DeFELICE (Jim), KYLE (Kyle), McEWEN (Scott), American sniper. L’autobiographie du sniper le plus redoutable de l’histoire militaire américaine, Paris, Nimrod, 2012, 320 p.
Christopher Scott KYLE (1974-2013) en 2012 (source - NBC Universal)
Du cowboy au Navy SEAL
Christopher S. KYLE est né à Odessa (Texas) en 1974. Sa vie nous est connue grâce à une autobiographie qu’il publie en 2012, un an avant sa mort dramatique lorsqu’un vétéran d’Irak – Eddie Ray ROUGH - souffrant de stress post-traumatique, l’abat. Il est tué avec un ami : Chad LITTLEFIELD.
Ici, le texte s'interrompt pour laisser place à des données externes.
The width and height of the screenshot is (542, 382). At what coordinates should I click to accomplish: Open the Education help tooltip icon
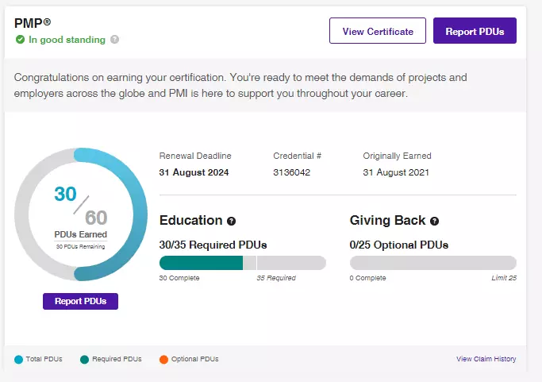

Le parcours de Chris KYLE rappellera par bien des aspects celui de Marcus LUTTRELL (1). Tous deux sont texans d’origine et dans l’âme, imprégnés de valeurs patriotiques et religieuses, convaincus du bien fondé de la cause pour laquelle ils se battent. Tous deux se sont engagés dans la prestigieuse unité des forces spéciales de la Marine américaine – les US Navy SEAL –, et ont combattu dans des conflits contemporains : le premier en Irak, le second en Afghanistan. Ils sont tous les deux considérés comme de véritables héros aux Etats-Unis, et Hollywood leur a consacré à chacun un film (2).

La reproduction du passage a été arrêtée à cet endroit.